A giftfic for the lovely slenderpanda597. I was hoping to get this up before I went away, but didn't finish in time, but oh well, this gave me more time to get it done. A bit of Caroline/Susie as Sev has been craving it (or rather it's more strictly Susie/Caroline. I have a bit of a headcanon that Susie does everything Caroline asks because of her FEELINGS ;) ) and I'm not sure how it turned out but I hope it suffices :D Merry Christmas!
It's a tradition for her. As much as being Prince Charming in the village panto, or eating roast turkey with her family has become a significant part of her Christmas ritual, so has Susie's Christmas Eve glass of port with Caroline.
Every December the twenty-fourth, come rain or shine, Caroline sends her children off to fetch her Christmas goose, Susie's children go off with Charles to the city to do their last minute shopping, and then she is around Caroline's door in a flash, a bottle of port in one hand and a smile on her face.
There is the usual awkward greeting—Caroline is too proper to show any affection where others might see—Susie steps in after wiping her feet sufficiently to not make marks on the newly clean floor, and then…
'Oh, thank goodness you're here. Crisis! John has had a last-minute meeting and left me to tackle all these decorations on my own, and of course, Freya and Beattie would rather die than be seen putting sad decorations up with their mother. You wouldn't mind giving me a hand, would you?'
Caroline's request has become as much of a tradition as the social side of the visit, and so every year, without fail, Susie finds herself unpacking baubles from their boxes and hanging them on the branches of Caroline's tree.

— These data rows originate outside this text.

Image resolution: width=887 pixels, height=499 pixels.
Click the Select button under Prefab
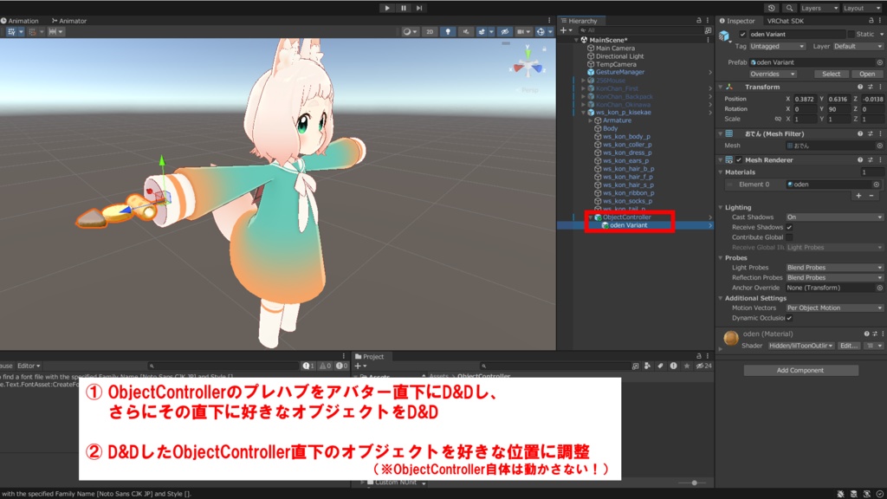pyautogui.click(x=830, y=75)
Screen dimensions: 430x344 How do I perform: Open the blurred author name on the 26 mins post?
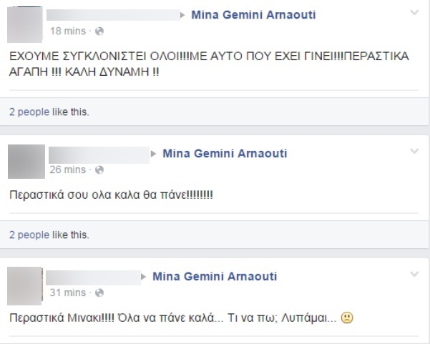click(x=98, y=154)
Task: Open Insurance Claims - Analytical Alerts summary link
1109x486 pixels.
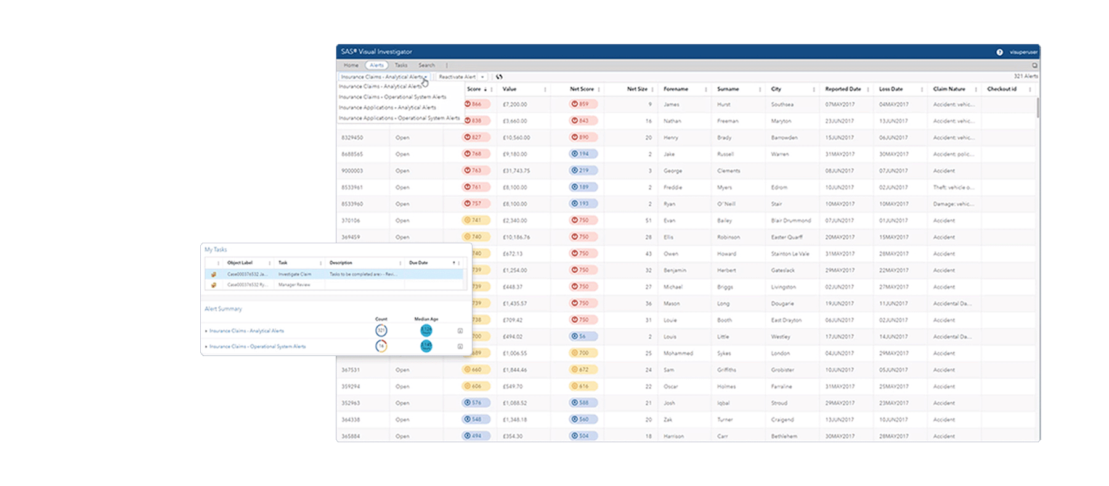Action: click(246, 331)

Which is where she finds herself now, the bottle of port standing on the bookcase a promise of the reward to come for all her hard work. She bobs her head to non-existent Christmas music as she unravels a string of tinsel, anticipating the way, when the tree is finally sorted, they will collapse onto the sofa, and Caroline will recount another tale of how she and John did something perfectly innocent, which she somehow mistakenly makes sound perfectly inappropriate, they'll down the port and indulge in a chat and a laugh without the hushed tones required during a Guild meeting or the time constraints that normally cut short their conversations.
'Oh, good Lord! They won't listen, will they?'
Susie glances up from her work to find Caroline glaring, a tangled clump of Christmas lights in her hands.
'I told the children—I tell them every year—you must…'
'Wrap the lights around a piece of cardboard,' Susie finishes with her.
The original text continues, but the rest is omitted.